A machine learning model’s performance is only as good as the quality of the data set on which it’s trained, and in the domain of self-driving vehicles, it’s critical this performance isn’t adversely impacted by errors. A troubling report from computer vision startup Roboflow alleges that exactly this scenario occurred — according to founder Brad Dwyer, crucial bits of data were omitted from a corpus used to train self-driving car models.
Dwyer writes that Udacity Dataset 2, which contains 15,000 images captured while driving in Mountain View and neighboring cities during daylight, has omissions. Thousands of unlabeled vehicles, hundreds of unlabeled pedestrians, and dozens of unlabeled cyclists are present in roughly 5,000 of the samples, or 33%. (217 lack annotations but actually contain cars, trucks, street lights, or pedestrians.) Worse are the instances of phantom annotations and duplicated bounding boxes (where “bounding box” refers to objects of interest), in addition to “drastically” oversized bounding boxes.
It’s problematic considering labels are what allow an AI system to understand the implications of patterns (like when a person steps in front of a car) and evaluate future events based on that knowledge. Mislabeled or unlabeled items could lead to low accuracy and poor decision-making in turn, which in a self-driving car could be a recipe for disaster.
“Open source datasets are great, but if the public is going to trust our community with their safety we need to do a better job of ensuring the data we’re sharing is complete and accurate,” wrote Dwyer, who noted that thousands of students in Udacity’s self-driving engineering course use Udacity Dataset 2 in conjunction with an open-source self-driving car project. “If you’re using public datasets in your projects, please do your due diligence and check their integrity before using them in the wild.”

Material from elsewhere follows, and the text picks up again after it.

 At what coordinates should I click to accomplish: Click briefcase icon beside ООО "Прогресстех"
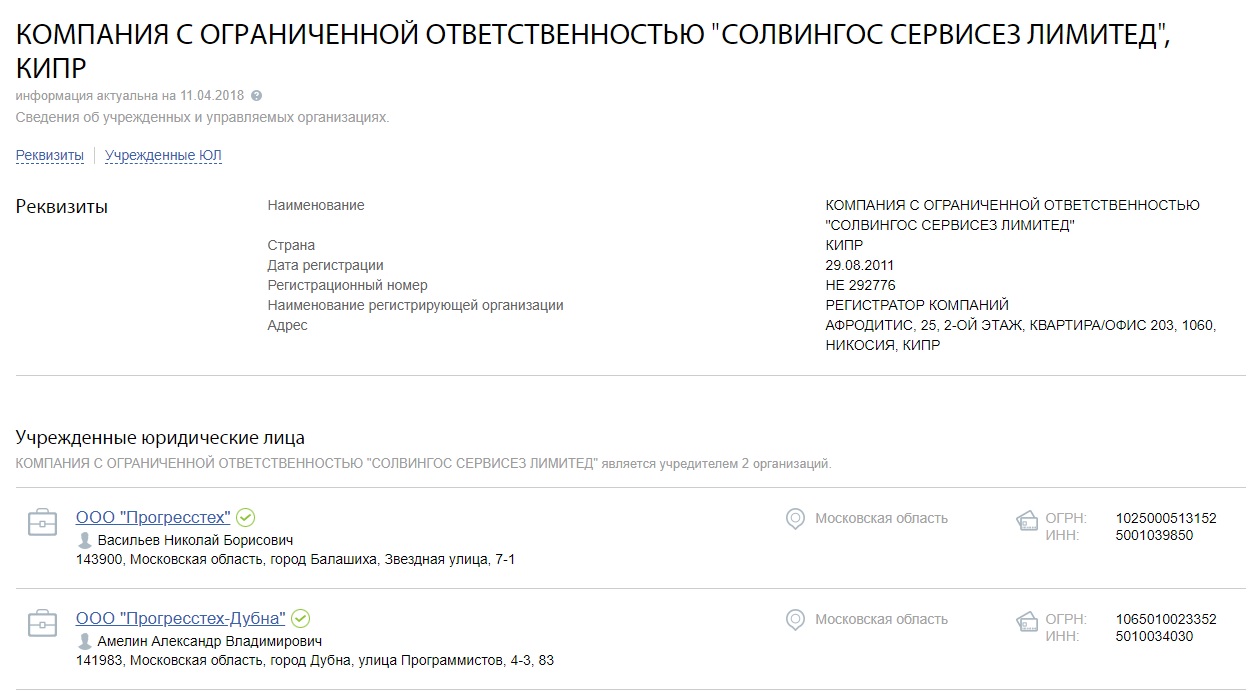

It’s well understood that AI is prone to bias problems stemming from incomplete or skewed data sets. For instance, word embedding, a common algorithmic training technique that involves linking words to vectors, unavoidably picks up — and at worst amplifies — prejudices implicit in source text and dialogue. Many facial recognition systems misidentify people of color more often than white people. Google Photos once infamously labeled pictures of darker-skinned people as “gorillas.”
But biased or poorly-performing AI systems could inflict far more harm when they’re at the wheel of vehicles, so to speak. There hasn’t been a documented instance of a driverless car causing a collision, but they’re driving around on public roads in small numbers. That’s likely to change — as many as 8 million driverless cars will be added to the road in 2025, according to marketing firm ABI, and Research and Markets anticipates that there will be some 20 million autonomous cars in operation in the U.S. by 2030. If those millions of cars run flawed AI models, the impact could be devastating.
And that would make a public wary of autonomous vehicles even more skeptical. Two studies — one published by the Brookings Institution and another by the Advocates for Highway and Auto Safety (AHAS) — found that a majority of Americans aren’t convinced of driverless cars’ safety. More than 60% of respondents to the Brookings poll said that they weren’t inclined to ride in self-driving cars, and almost 70% of those surveyed by the AHAS expressed concerns about sharing the road with them. Elsewhere, a study conducted by think tank HNTB found that 59% of people expect self-driving cars will be “no safer” than cars driven by humans.
A solution might lie in better data labeling. According to the Udacity Dataset 2’s Github page, crowd-sourced corpus annotation firm CrowdAI handled the labeling, using a combination of machine learning and human taskmasters. It’s unclear whether this approach might’ve contributed to the errors — we’ve reached out to CrowdAI for information — but an improved validation step might spotlight them going forward.
For its part, Roboflow tells Sophos’ Naked Security that it plans to run experiments with the original data set and the company’s fixed version of the data set, which it made available in open source, to see how much of a problem it would’ve been for training various model architectures.
“Of the datasets I’ve looked at in other domains (eg medicine, animals, games), this one stood out as being of particularly poor quality,” Dwyer told Naked Security. “I would hope that the big companies who are actually putting cars on the road are being much more rigorous with their data labeling, cleaning, and verification processes.”